Matthew Kearney, chief exec at cinema advertising service Screenvision, said onscreen advertising accounted for $300 million in exhibition revenue last year. Though a small sum in contrast to broadcasting advertising, panelists predicted the industry will grow dramatically.
At least for now, most see it as a complement to other media advertising rather than a rival platform. For instance, videogame companies and others aiming at a young male audience can target moviegoing boys, who form a relatively hard-to-reach portion of the television audience, proponents say.
Still, with most of those onstage in the Bally’s hotel theater being ardent backers of the proliferation of onscreen advertising, the absence of any audience interaction in the session resulted in scant discussion of more controversial aspects of cinema advertising.

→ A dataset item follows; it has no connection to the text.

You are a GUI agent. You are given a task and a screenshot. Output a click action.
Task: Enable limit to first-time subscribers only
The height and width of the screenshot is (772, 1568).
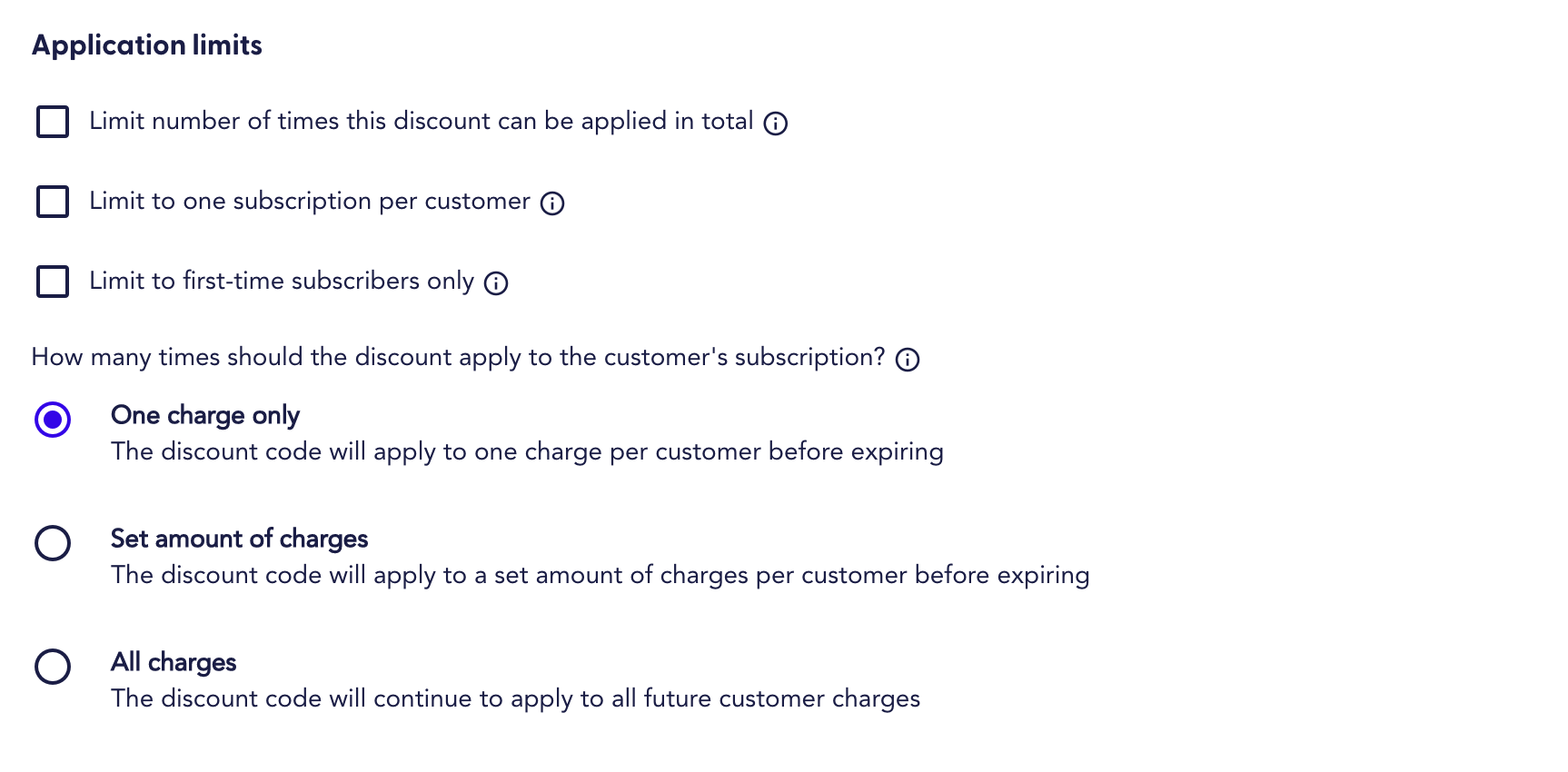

Those include the timing of onscreen ads: Should they be played before or after the skedded movie showtime? Regal CineMedia presents a 20-minute preshow before lights go down in a theater, but Screenvision — which services the large Loews chain and many others — runs its ads after the advertised start time for a movie, citing demands by national advertisers.
Also, some moviegoers have been disgruntled over the sound level of Regal’s preshow, complaining of a high volume that can make conversation among patrons difficult.

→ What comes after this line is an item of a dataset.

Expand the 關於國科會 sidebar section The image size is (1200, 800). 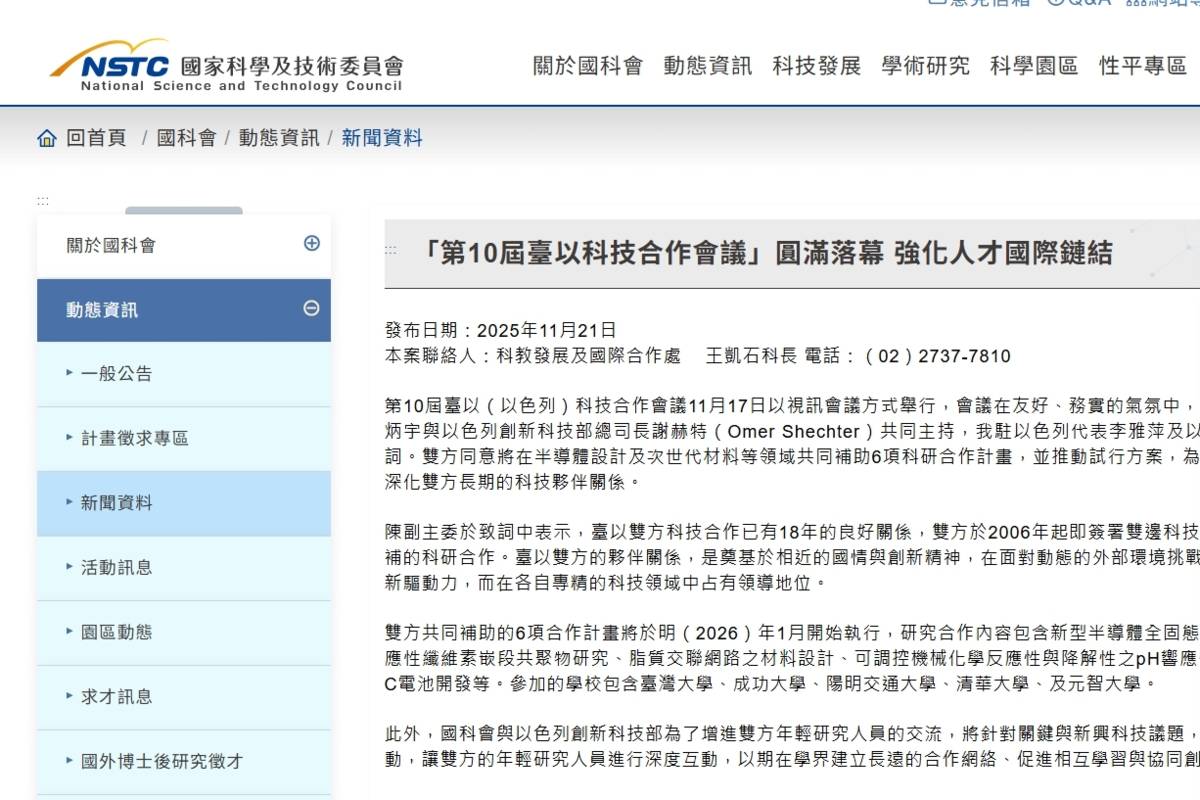313,243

Kearney, who also chairs the Cinema Advertising Council trade group, acknowledged many issues remain in flux in the young advertising segment. But he suggested the onscreen ad medium — long embraced in Europe but relatively untapped domestically — has finally gotten going in earnest in the U.S.
“For one reason or another, I think we can say that cinema advertising has arrived,” he said.

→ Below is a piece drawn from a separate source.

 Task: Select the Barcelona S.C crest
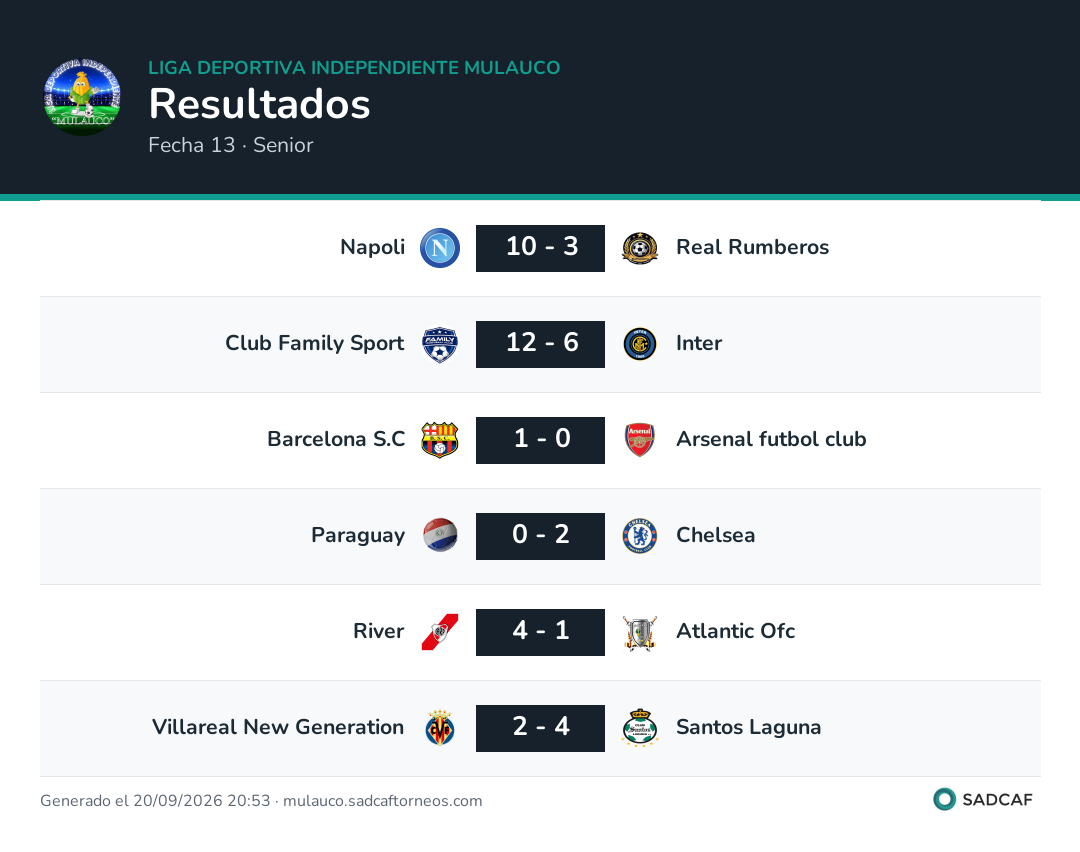tap(440, 440)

Also Wednesday, the American Cinema Advertising Network announced an agreement with UltraStar Cinemas of San Diego to supply digital projectors for an advertising preshow in UltraStar venues, outfitting 20 screens initially and 61 more within a year.
Equipment will be of a sufficiently high resolution to be used in projecting movies and trailers when desired, officials noted. So far, Regal CineMedia uses digital projectors of a lower-than-movie-quality resolution.